Individual recognition

08 Oct 2015
Taken from the October 2015 issue of Physics World

With publications in particle physics containing thousands of authors, Sahal Yacoob describes how that can pose a problem when a “target culture” is applied to academia

On and on

In May the two largest collaborations at CERN’s Large Hadron Collider – ATLAS and CMS – broke the record for the number of authors on a single scientific publication. With more than 5000 people, the paper pinned down the mass of the Higgs boson, the discovery of which was announced in July 2012. These two collaborations are not new to having such a huge number of authors, as the papers that ATLAS and CMS publish regularly have thousands of authors.

The scale of scientific output worldwide has steadily grown thanks to the difficulty involved with achieving milestones, the cost involved in building and operating big facilities, as well as the increased mobility and virtual nature of collaborative work. I have been working in particle physics since 2002 and I believe the sizes of such author lists are necessary as they are the correct way to acknowledge the work done by people who have been involved with the design, construction and operation of the detector, as well as the analyses of data.
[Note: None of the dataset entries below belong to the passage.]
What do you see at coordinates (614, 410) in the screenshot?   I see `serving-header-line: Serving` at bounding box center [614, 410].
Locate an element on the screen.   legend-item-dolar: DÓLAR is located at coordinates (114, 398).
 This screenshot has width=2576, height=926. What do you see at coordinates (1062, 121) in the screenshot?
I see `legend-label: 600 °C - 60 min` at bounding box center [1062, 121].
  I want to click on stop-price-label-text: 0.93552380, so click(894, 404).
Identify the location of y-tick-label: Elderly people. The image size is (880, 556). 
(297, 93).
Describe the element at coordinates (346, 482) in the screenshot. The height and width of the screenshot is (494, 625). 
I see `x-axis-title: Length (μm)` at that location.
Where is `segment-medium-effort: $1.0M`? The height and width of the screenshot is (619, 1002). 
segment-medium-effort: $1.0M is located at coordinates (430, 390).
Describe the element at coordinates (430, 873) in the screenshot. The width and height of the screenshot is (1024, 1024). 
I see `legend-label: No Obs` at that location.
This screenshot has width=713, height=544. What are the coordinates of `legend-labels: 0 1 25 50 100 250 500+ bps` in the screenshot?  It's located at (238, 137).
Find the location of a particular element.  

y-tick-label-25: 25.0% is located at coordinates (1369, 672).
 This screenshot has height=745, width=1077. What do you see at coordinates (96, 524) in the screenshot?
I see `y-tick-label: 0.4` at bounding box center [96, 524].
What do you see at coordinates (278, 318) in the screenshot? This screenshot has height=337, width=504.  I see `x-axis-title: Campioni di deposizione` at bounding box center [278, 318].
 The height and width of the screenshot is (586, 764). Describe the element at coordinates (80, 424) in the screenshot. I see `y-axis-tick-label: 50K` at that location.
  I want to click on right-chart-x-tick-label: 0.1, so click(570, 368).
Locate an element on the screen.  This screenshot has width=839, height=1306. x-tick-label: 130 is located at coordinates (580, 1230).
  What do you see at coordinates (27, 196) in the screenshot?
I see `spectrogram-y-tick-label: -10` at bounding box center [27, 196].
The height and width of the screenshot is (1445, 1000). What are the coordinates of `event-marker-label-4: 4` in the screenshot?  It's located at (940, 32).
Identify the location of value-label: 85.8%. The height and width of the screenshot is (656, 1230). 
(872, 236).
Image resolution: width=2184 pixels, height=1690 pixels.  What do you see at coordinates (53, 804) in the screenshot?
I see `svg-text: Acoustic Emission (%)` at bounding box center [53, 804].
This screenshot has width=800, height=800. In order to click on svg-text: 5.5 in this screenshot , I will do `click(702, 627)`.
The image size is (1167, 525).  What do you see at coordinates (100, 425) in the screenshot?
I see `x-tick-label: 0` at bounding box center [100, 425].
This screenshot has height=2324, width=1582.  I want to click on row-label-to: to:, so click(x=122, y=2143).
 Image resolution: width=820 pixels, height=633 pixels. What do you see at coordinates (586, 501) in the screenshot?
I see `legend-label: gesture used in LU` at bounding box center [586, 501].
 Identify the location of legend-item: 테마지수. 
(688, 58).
Yet large authorships also come with difficulties. How, for example, can one acknowledge noteworthy individual contributions or recognize candidates who deserve career advancement or an award? Differentiating between candidates when hiring in these fields has to be mostly based on recommendation letters and details of the work carried out by an individual. While that work may be understood within the community, it is incredibly difficult to gauge when that person is competing for a job that is also open to candidates from other disciplines. Even the Times Higher Education‘s World University Ranking now excludes papers that have more than 1000 authors from its evaluations.

Hitting targets

The issue of multiple authorship has been of a particular concern to me. South Africa has just reached 20 years as a democracy and, while the country has struggled to improve the education provided to most people, the scientific community has continued to grow. Convinced that forging a productive relationship with CERN would benefit the nation, in 2008 South Africa signed an agreement with the lab allowing its scientists to be closely involved with the ATLAS and ALICE collaborations.

This move was great as it let me fulfil one of my main career aspirations and start an ATLAS group in South Africa at the University of KwaZulu-Natal in 2010. However, I was hired based on a CV populated almost entirely by papers with 600 to 3000 co-authors and shortly after arriving at KwaZulu-Natal, I was faced with a problem: my research output as part of ATLAS would count for nothing.

The difficulty was that the university judges research output based on publications that attract a subsidy from the Department of Higher Education and Training (DHET). The effect of the DHET funding policy led directly to a new stream of income that the university then began to depend on. Unfortunately, the DHET does not pay the subsidy if there are more than 100 authors per paper and thus would not cover my research output, meaning it would not count towards my job performance targets.

For my first two years I engaged management on this issue, and was assured at various stages that the quality of my work was understood and that this would only be a problem for the “bean counters”. But when I was asked for the third year running to agree that my publications had no value – while at the same time being approached by the university to give public lectures on the Higgs boson – I decided not to agree with the terms. The university responded by disciplining me for being insubordinate and in breach of contract, with the chair of the disciplinary hearing labelling my actions those of a “sluggard”. Upon appeal, the verdict was upheld.

Yet I was lucky to have support from the South African Institute of Physics as well as my colleagues. In July 2015 at the first external process at the Commission for Conciliation, Mediation and Arbitration – a body that looks into labour issues before they go to court – the university agreed to expunge my disciplinary record. In the end, I believe that my previous university (I joined the University of Cape Town earlier this year) is now poorer, since particle physics is no longer accessible to its students.

Particle physics is not the only subject in South Africa that could be hit with this issue of large authorships. The country has been constructing major astronomy facilities such as the Southern African Large Telescope, the MEERKAT/KAT-9 radio telescopes and a significant fraction of the Square Kilometre Array (SKA). The SKA commitment, in particular, has been wonderful, and we appear to be reaping the rewards with many excellent academics choosing to come to South Africa. The government is also supporting students and postdocs on SKA-funded projects with much larger bursaries than students in other fields.

But as the SKA gets going and researchers begin to publish scientific papers – many of which will be multi-authored – I hope they are not hit with the same issue over how research outputs are measured.